De toda forma, Josko estava convencido. Só faltava o plot twist. E ele veio em 1996, por meio de um recado da natureza. Tempestades de granizo que destruíram a maior parte de seus vinhedos. Com o pouco que sobrou, decidiu fazer a maceração (longa) de seus brancos, processo em que as uvas brancas ficam em contato com as cascas. É a pele da uva que dá cor ao vinho, e garante a amplitude dos taninos. Mas os vinhos brancos convencionais (a ampla maioria do que é produzido) não têm esse contato entre mosto e casca. Os dele passaram a ter. E isso trouxe uma cor mais intensa – o tal âmbar que o mundo passou a chamar de laranja –, mais taninos, maior complexidade. Às cegas, eles chegam a lembrar tintos. E obviamente se tornaram vinhos mais gastronômicos que a maior parte dos brancos. Um bom laranja encara menu degustação com louvor.

[ITENS FORNECIDOS]
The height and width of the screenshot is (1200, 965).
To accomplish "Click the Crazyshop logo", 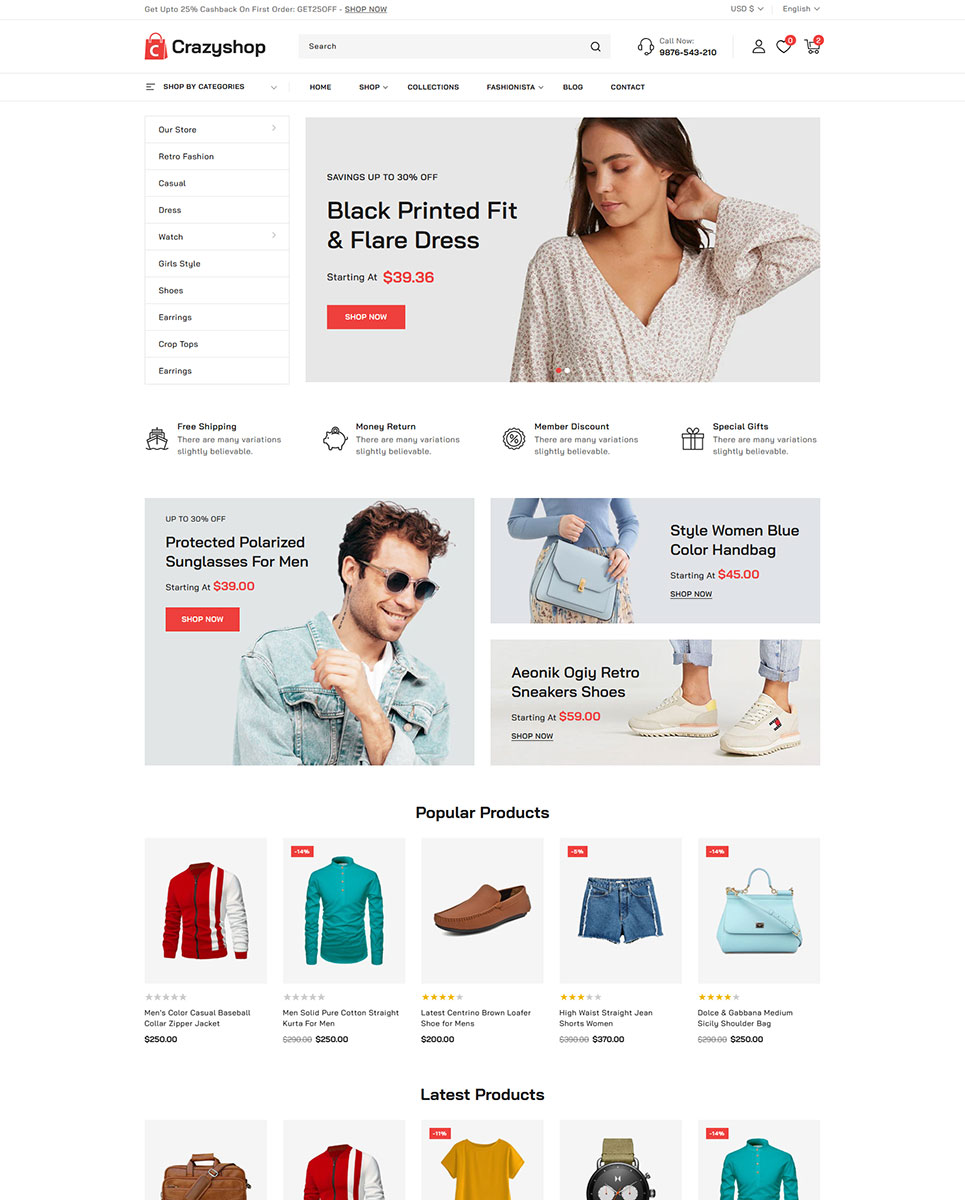I will 205,46.
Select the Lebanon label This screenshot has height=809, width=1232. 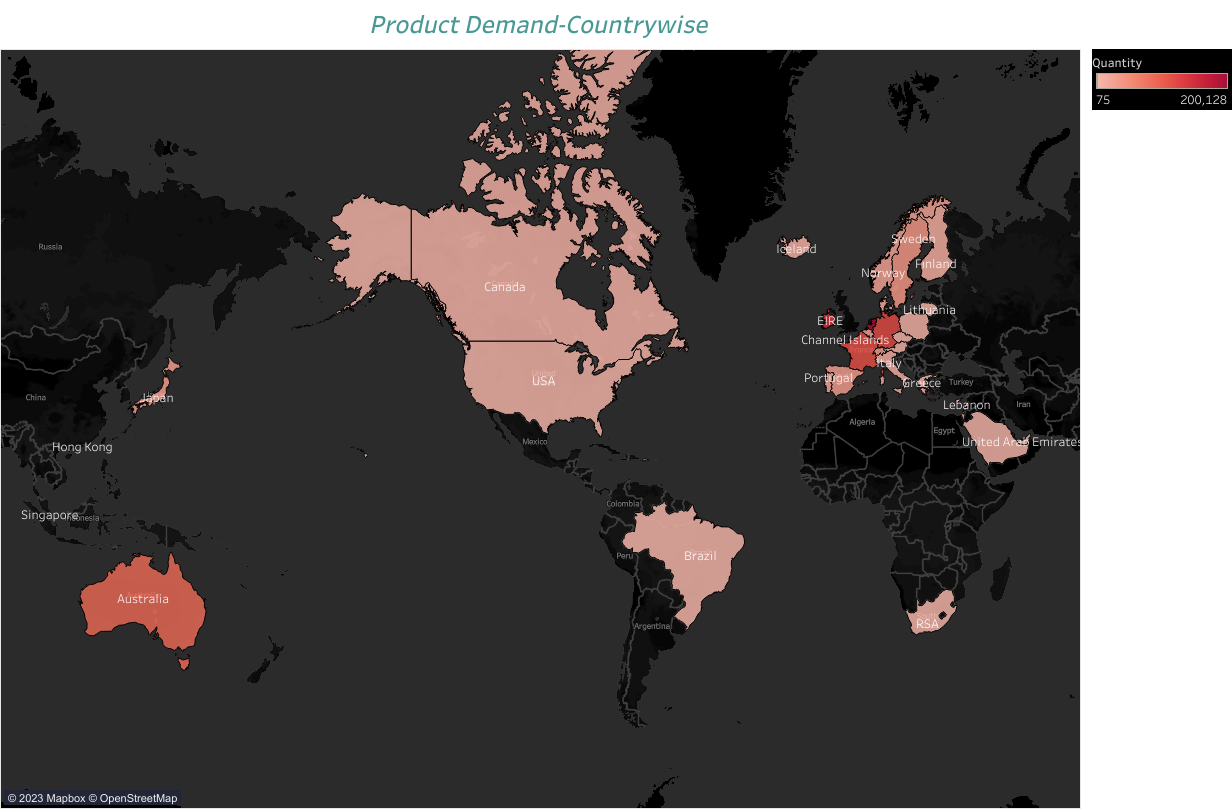click(x=966, y=405)
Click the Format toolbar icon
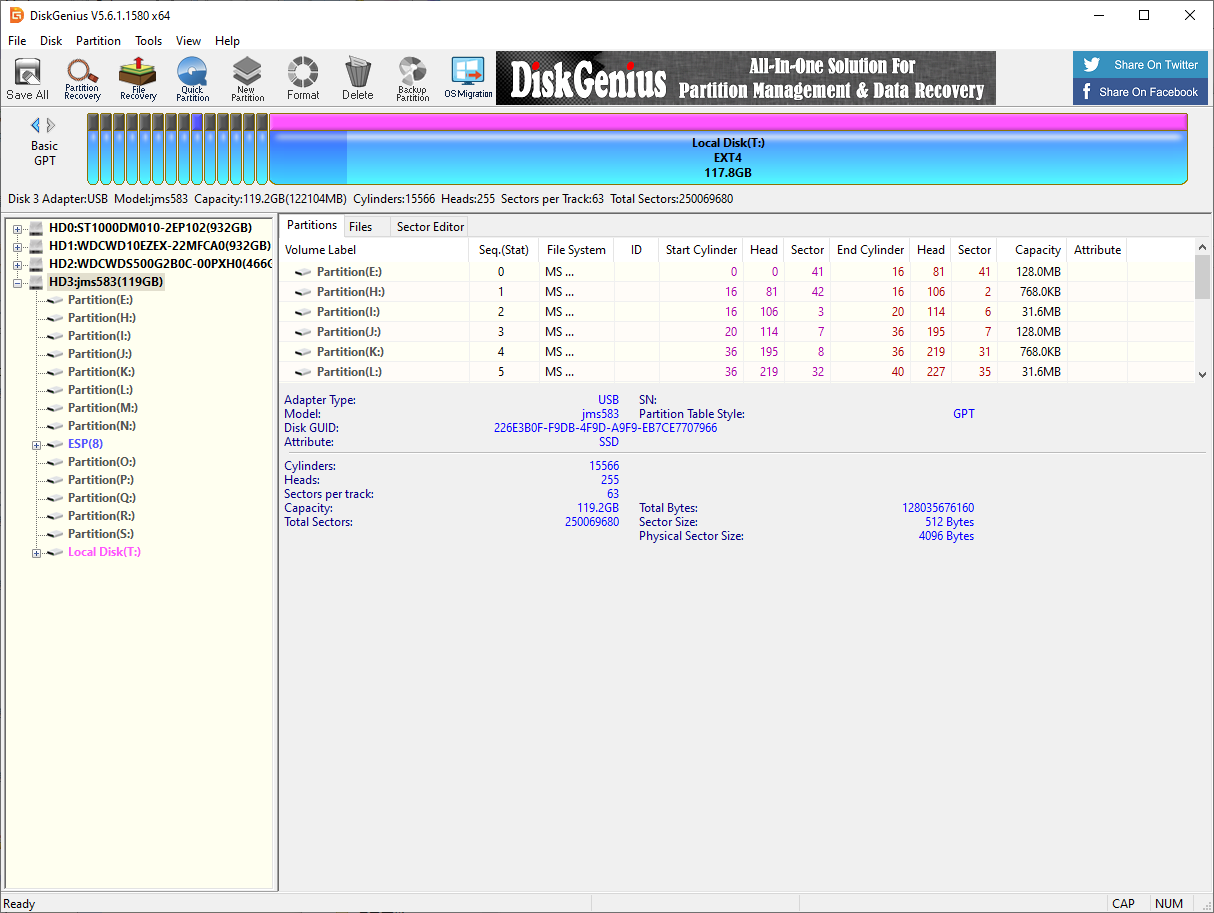Viewport: 1214px width, 913px height. pyautogui.click(x=303, y=78)
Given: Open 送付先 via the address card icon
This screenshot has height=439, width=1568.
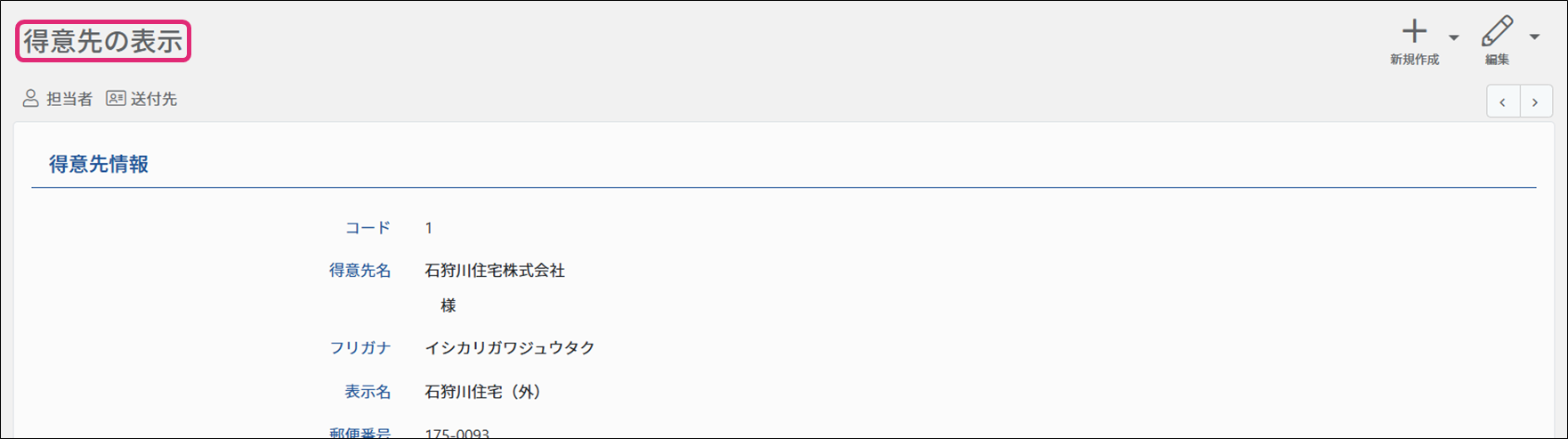Looking at the screenshot, I should pyautogui.click(x=116, y=99).
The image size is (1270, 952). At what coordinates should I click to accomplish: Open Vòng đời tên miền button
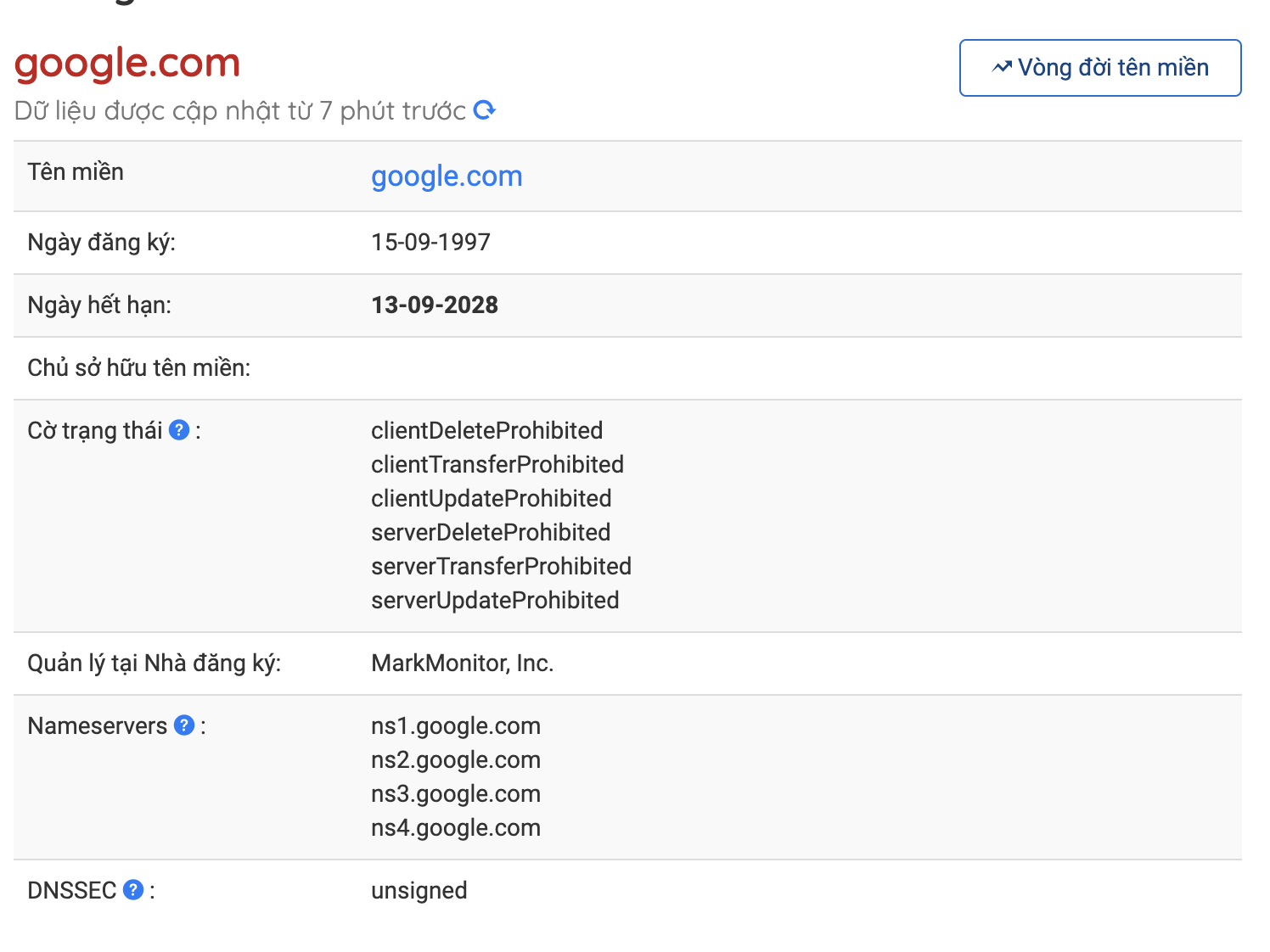point(1100,68)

[TAREFA]
Copie o trecho sobre os vinhos de Josko na íntegra, sem alterar nada. Não é preciso consultar os itens.

[EXERCÍCIO RESOLVIDO]
De toda forma, Josko estava convencido. Só faltava o plot twist. E ele veio em 1996, por meio de um recado da natureza. Tempestades de granizo que destruíram a maior parte de seus vinhedos. Com o pouco que sobrou, decidiu fazer a maceração (longa) de seus brancos, processo em que as uvas brancas ficam em contato com as cascas. É a pele da uva que dá cor ao vinho, e garante a amplitude dos taninos. Mas os vinhos brancos convencionais (a ampla maioria do que é produzido) não têm esse contato entre mosto e casca. Os dele passaram a ter. E isso trouxe uma cor mais intensa – o tal âmbar que o mundo passou a chamar de laranja –, mais taninos, maior complexidade. Às cegas, eles chegam a lembrar tintos. E obviamente se tornaram vinhos mais gastronômicos que a maior parte dos brancos. Um bom laranja encara menu degustação com louvor.